··· Data for review
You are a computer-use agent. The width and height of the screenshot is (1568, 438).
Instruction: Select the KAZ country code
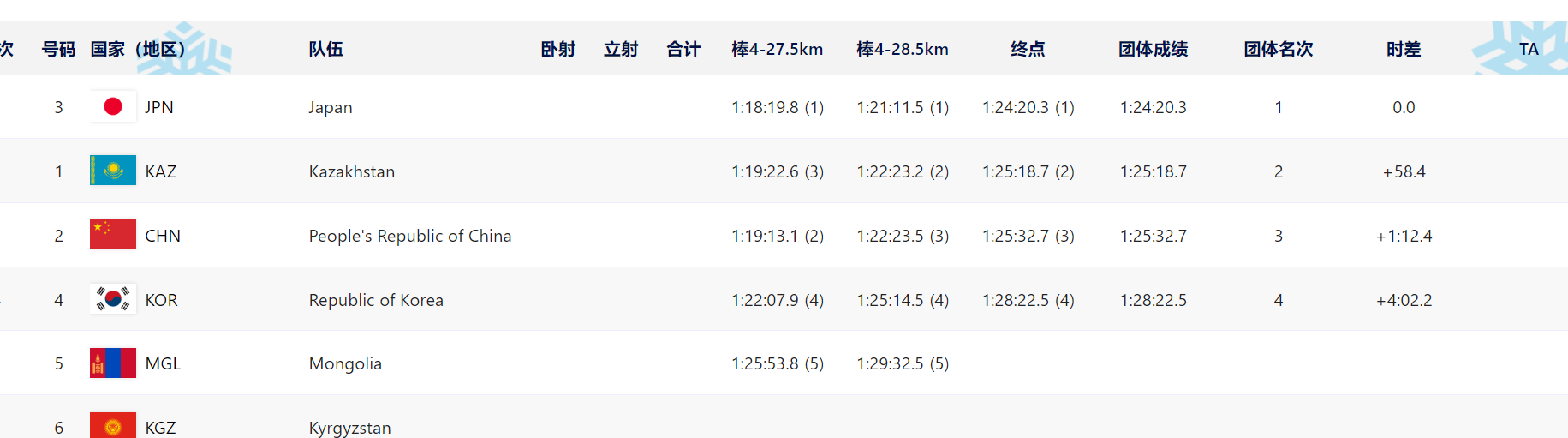click(161, 171)
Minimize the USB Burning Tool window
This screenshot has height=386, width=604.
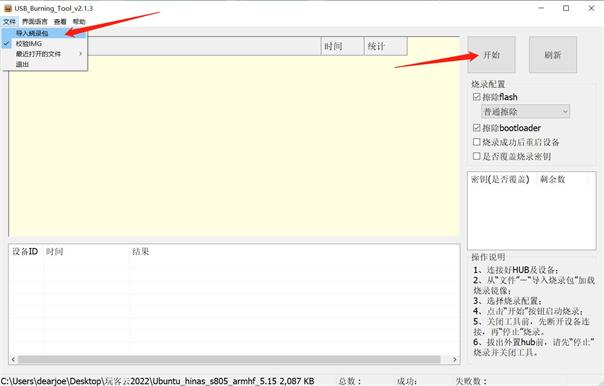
······
Directions:
Going through the records above, count the lines that include the word "height". Give the number alone.

Task result:
2